We have two Great Danes (160lbs 3 yrs, 190 5yrs) and the youngest is (was) just sooo unhealthy (skin and yeast) on kibble so we just switched over to raw for both - and they’re in hog-heaven and only after just a few days already ‘Steiners’ allergies are visibly clearing up. Luckily, deer season just opened up and my son (8 yrs) with his father just shot his first kill of the season on our managed deer lease. My husband is an avid hunter and chef (by trade) so he knows how to clean and dress meats... but IMO things are different when feeding off the hoof in some ways to what he’s ‘used to’. So being the mom (of humans and four legged) I am, I’m looking into it all and making sure we get off to the right start! I’d love to read any other info you have as we have ample access to venison - the land lease is biologically maintained and counts are too high - and we can store the meats indefinitely. THANK YOU for what you’ve done so far but for this girls sake, plllease continue the rest - it’s so well written and easy to follow - and throughly detailed - and even my all knowing hunter/chef husband is ‘listening’ by way of screen shots I’m sending him of your article AS he’s loading the kill in the bed of the truck!!! THANK YOU AGAIN FOR TAKING THE TIME THUS FAR TO WRITE THIS ARTICLE!!!

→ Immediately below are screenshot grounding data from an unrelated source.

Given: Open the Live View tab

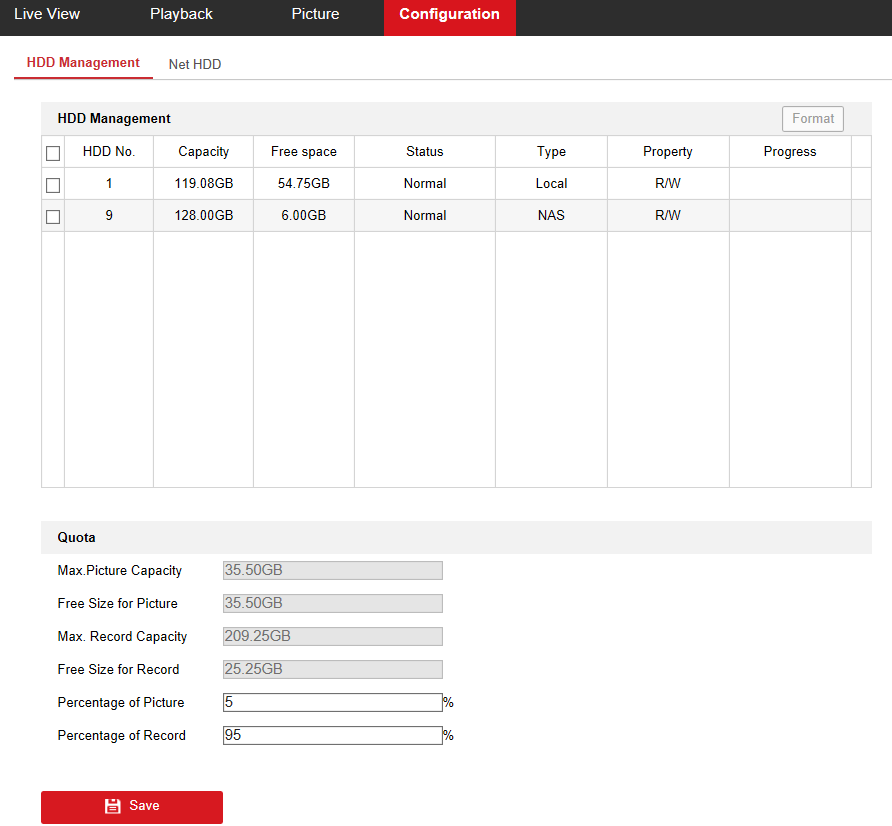Looking at the screenshot, I should (x=47, y=15).
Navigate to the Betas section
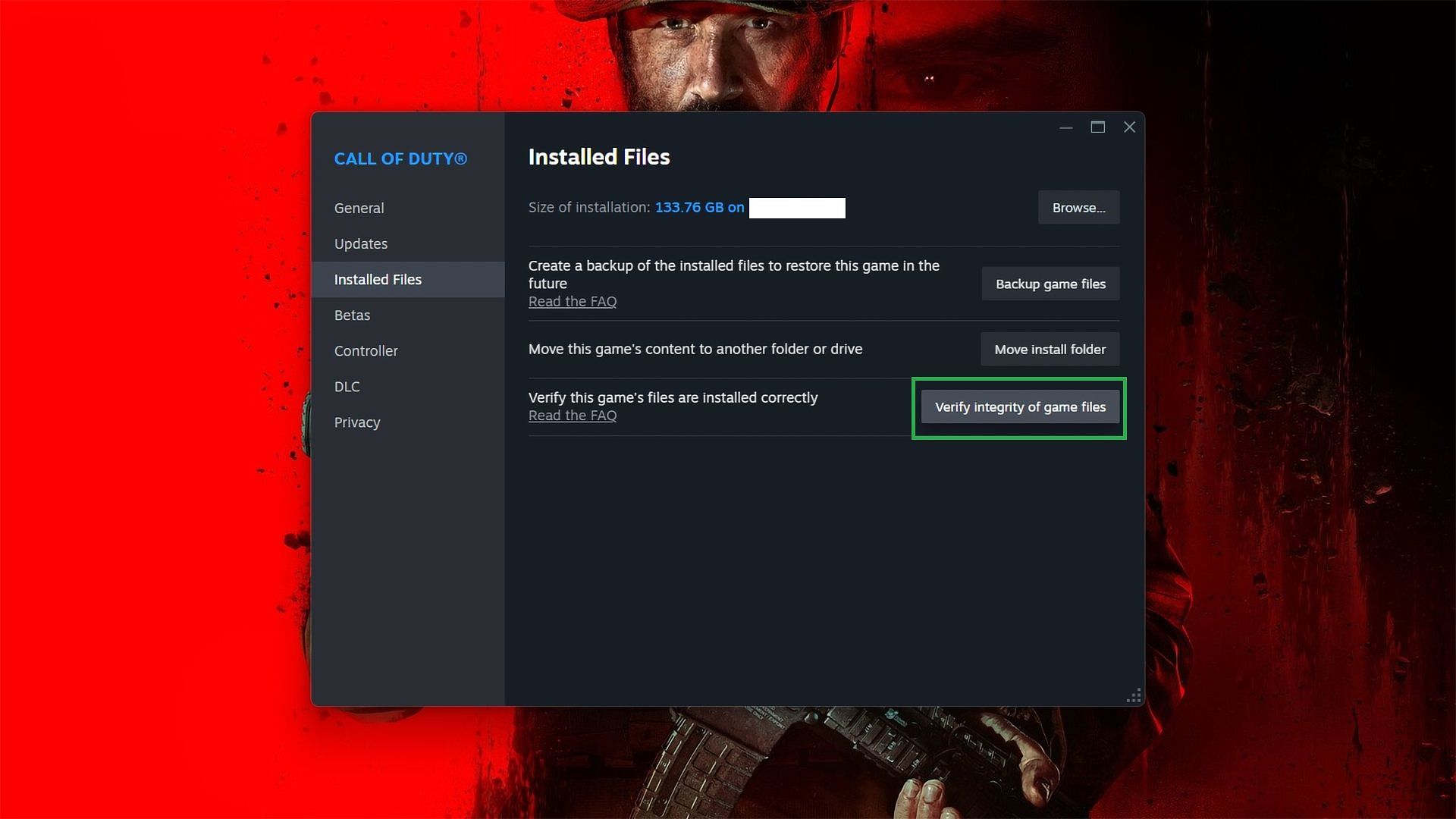 click(352, 315)
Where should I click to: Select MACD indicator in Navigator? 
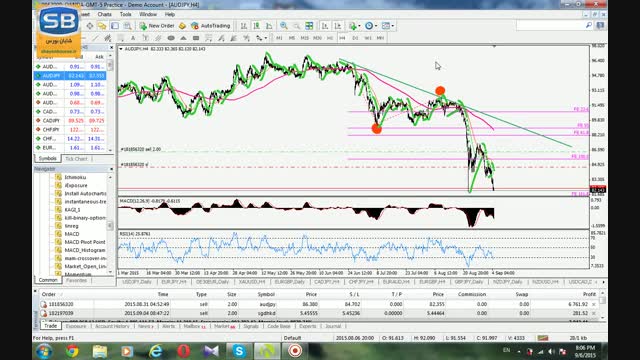pyautogui.click(x=72, y=234)
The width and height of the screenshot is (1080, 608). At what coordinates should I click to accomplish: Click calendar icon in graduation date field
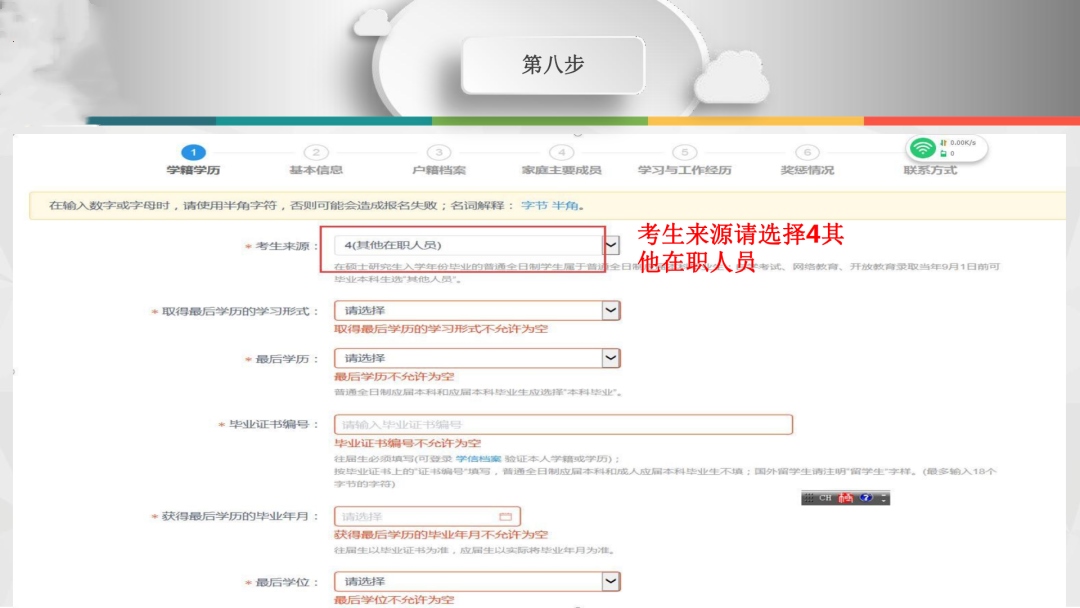505,517
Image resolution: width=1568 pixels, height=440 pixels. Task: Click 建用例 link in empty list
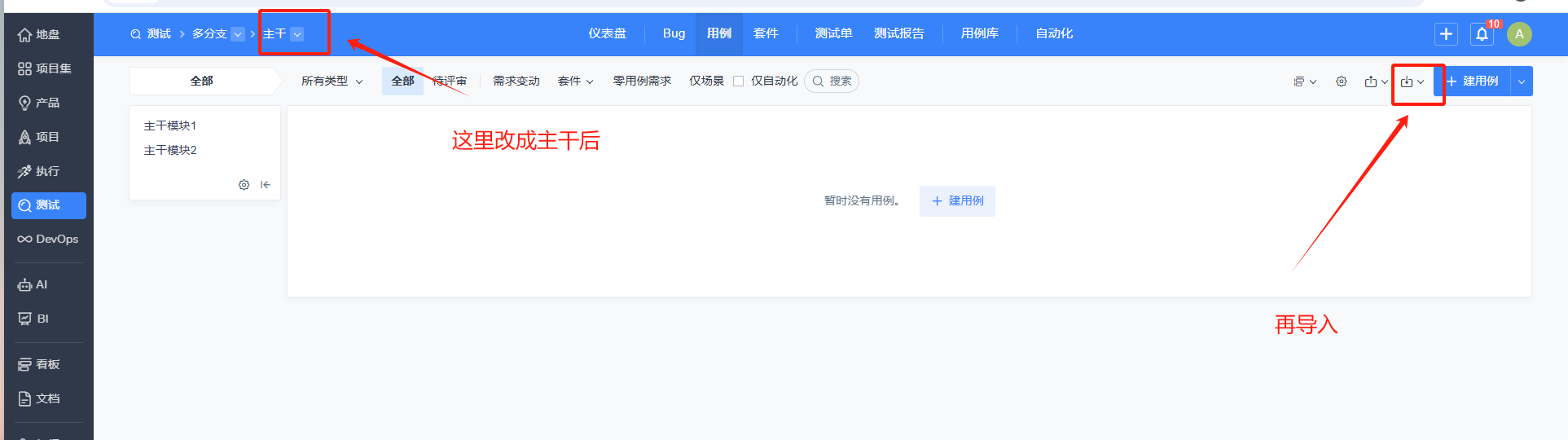[x=958, y=201]
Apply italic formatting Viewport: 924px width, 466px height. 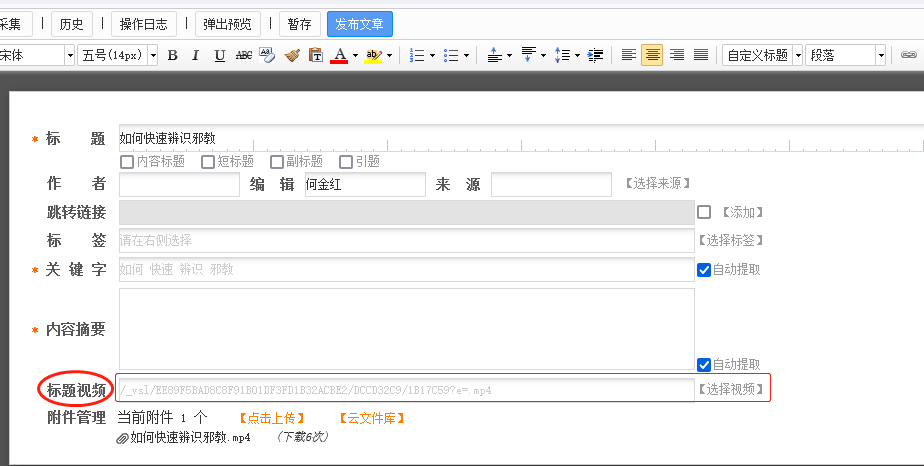pyautogui.click(x=196, y=55)
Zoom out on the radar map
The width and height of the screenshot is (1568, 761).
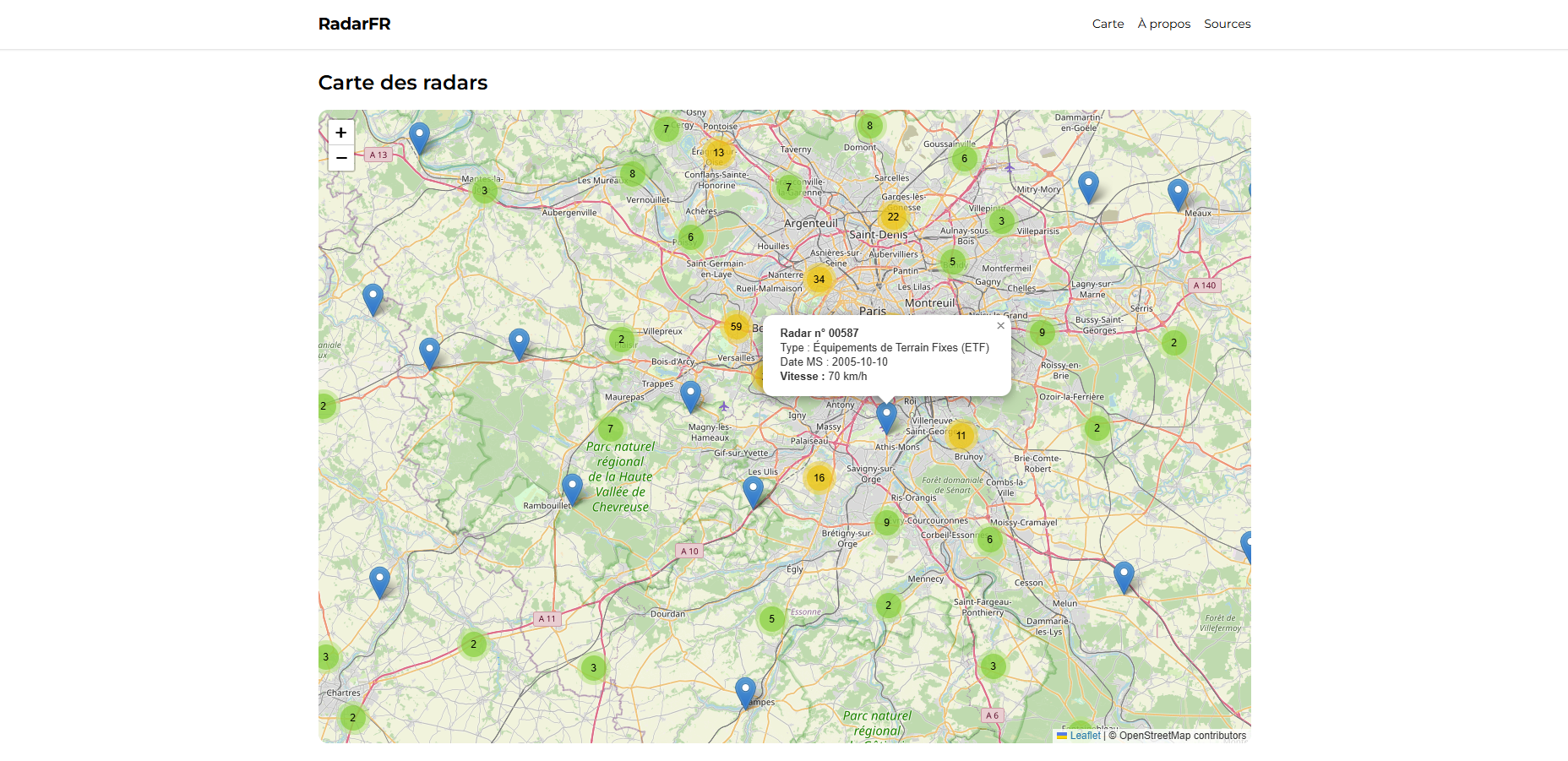click(x=341, y=158)
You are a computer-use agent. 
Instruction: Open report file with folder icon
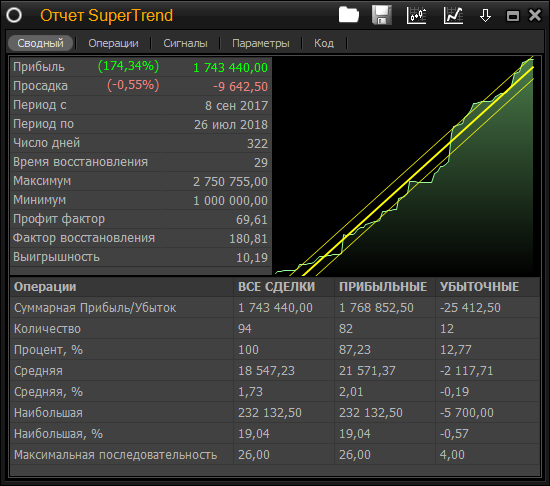[x=349, y=15]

Joilene Rasmussen (author) from United States on October 18, 2018:
Yea, a nice comment on this subject! (It's a bit tricky.) Unfortunately, I haven't gotten parts 3 and 4 done. About the time I finished parts 1 and 2, I got into a situation without internet for a few years. When I got back to civilization, I had so much catch-up to do that I am still working on articles started in 2009 or before. These are near the top of my list!
Stefanie on October 16, 2018:
Hi, love your posts! Did you happen to post the 2nd two parts that you referred to? I can’t find them.
Joilene Rasmussen (author) from United States on March 29, 2018:
We let our dog eat the whole stomach, unwashed and unprocessed. Dogs often enjoy it, even the contents. :-) This is how they'd do it in the wild, after all. Their digestive tracts are different than ours, and they don't seem bothered by very much.
Ash on March 28, 2018:
As someone who is getting into hunting for myself and my dogs this is very helpful!! It would be awesome to see how you harvest the tripe, do you have to cut away a certain part or just feed the whole stomach? How do you wash the acid and stuff out?
Joilene Rasmussen (author) from United States on April 02, 2015:
Shaddie, I'm glad you enjoyed it!
Shaddie from Washington state on March 20, 2015:
Good job :)
Joilene Rasmussen (author) from United States on December 23, 2009:
Thanks, Ivorwen, I couldn't agree more. I know it's a little nasty, but hey - it's what happens. It's the necessary part before the burger or steak hits the table (or dog dish).
Ivorwen from Hither and Yonder on December 23, 2009:
This is good information for those of us who butcher at home.